4.0 STAFF EVALUATION Supplement 10 of Appendix VIII to the ASME Code,Section XI requires that examination procedures, equipment, and personnel meet specific criteria for flaw depth sizing accuracy.

The Code specifies that the maximum error of flaw depth measurements, as compared to the true flaw depths, must be less than or equal to 0.125 inch RMSE. The industry is in the process of qualifying personnel to Supplement 10 as implemented by the PDI (Performance Demonstration Initiative) program. However, for demonstrations performed from the inside surface of a pipe weldment, personnel have been unsuccessful at achieving the 0.125 inch RMSE depth sizing criterion. At this time, achieving the 0.125 inch RMSE appears to be impractical. The vendor contracted by the licensee has only been capable of achieving an accuracy of 0.189 inch RMSE. The licensee has proposed to use 0.189 inch RMSE to size any detected flaws during the forthcoming outage. The licensee would add the difference (0.064 inch) between the Code required RMSE (0.125 inch) and the demonstrated accuracy (0.189 inch RMSE) to the measurements acquired from flaw sizing.

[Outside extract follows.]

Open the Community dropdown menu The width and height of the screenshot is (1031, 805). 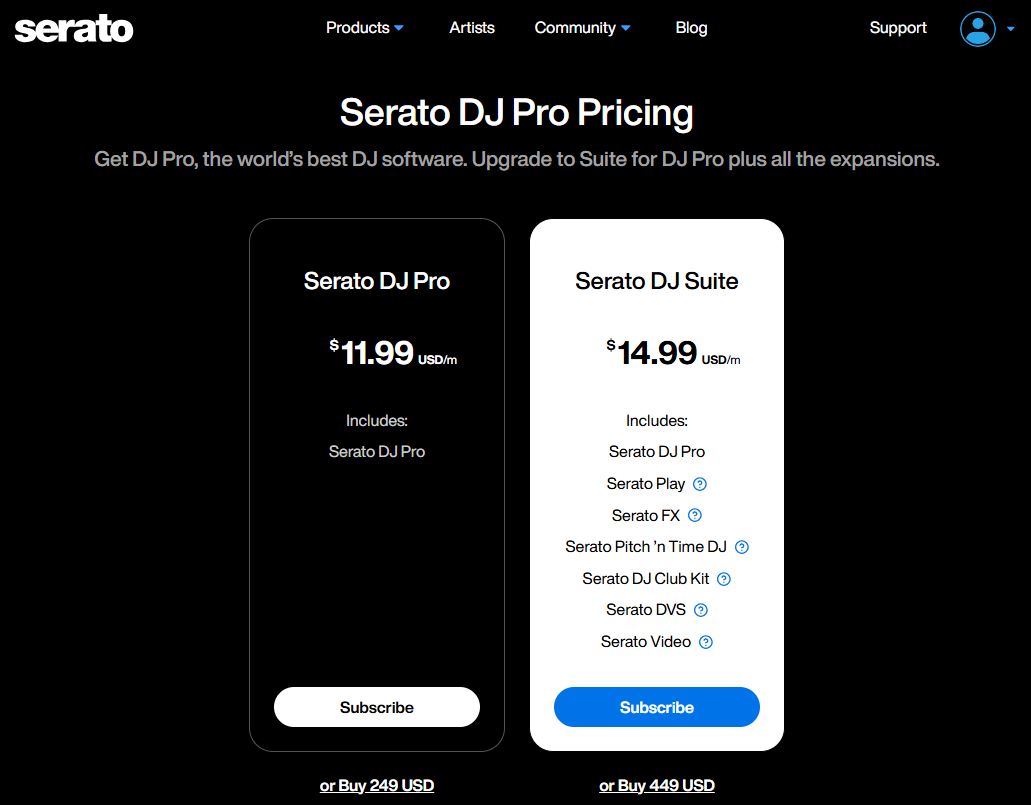coord(582,28)
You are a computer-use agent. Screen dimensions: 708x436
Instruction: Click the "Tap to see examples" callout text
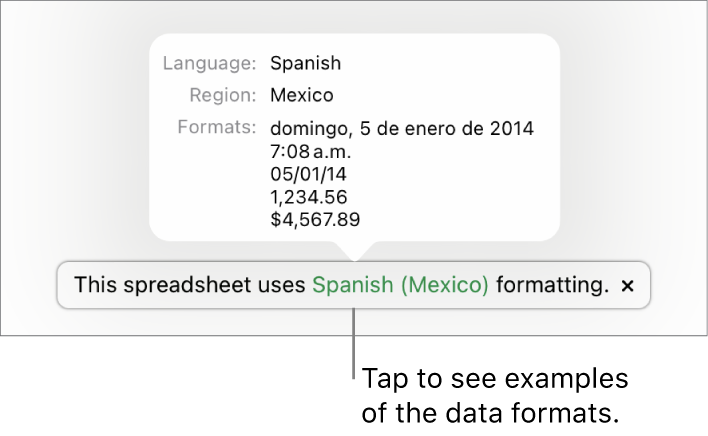[x=495, y=381]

The request is for the remainder of the cycle in the third 10-year ISI interval.

From performance demonstration of typical hot leg and cold leg weld examinations with a wall thickness of 2.5 inches, the staff gathered information which suggested that RMSE values are independent of flaw depth. In the thickness range of test specimens, 0.125 inch RMSE of the flaw depth measurement would be approximately 5 percent tolerance on root mean square percent of the typical wall thickness and, likewise, 0.189 inch RMSE would translate to approximately 7.5 percent of the root mean square percent of the typical wall thickness. The increase in error of 2.5 percent of the measured flaw depth is less than the planar flaw acceptance criteria in Table IWB-3514-2. The staff believes that the flaw depth adjustment proposed by the licensee will ensure a conservative bounding flaw depth value and provides reasonable assurance of structural integrity.

5.0 CONCLUSION

Based on the above evaluation, the staff has determined that achieving the 0.125 inch RMSE for depth sizing of flaws in dissimilar metal weld test specimens during qualification of ultrasonic examination procedure, equipment and personnel for the subject welds is impractical at this time. Granting relief pursuant to 10CFR50.55a(g)(6)(i) is authorized by law and will not endanger life or property or the common defense and security, and is otherwise in the public interest giving due consideration to the burden upon the licensee that could result if the requirements were imposed on the facility. Moreover, the proposed inspection provides reasonable assurance of structural integrity. Therefore, pursuant to 10 CFR 50.55a(g)(6)(i), the licensees proposed alternative is authorized for Prairie Island Units 1 and 2 for the remainder of the third 10-year ISI interval which ends on December 20, 2004. All other ASME Code,Section XI requirements for which relief was not specifically requested and approved in this relief request remain applicable, including third party review by the Authorized Nuclear Inservice Inspector.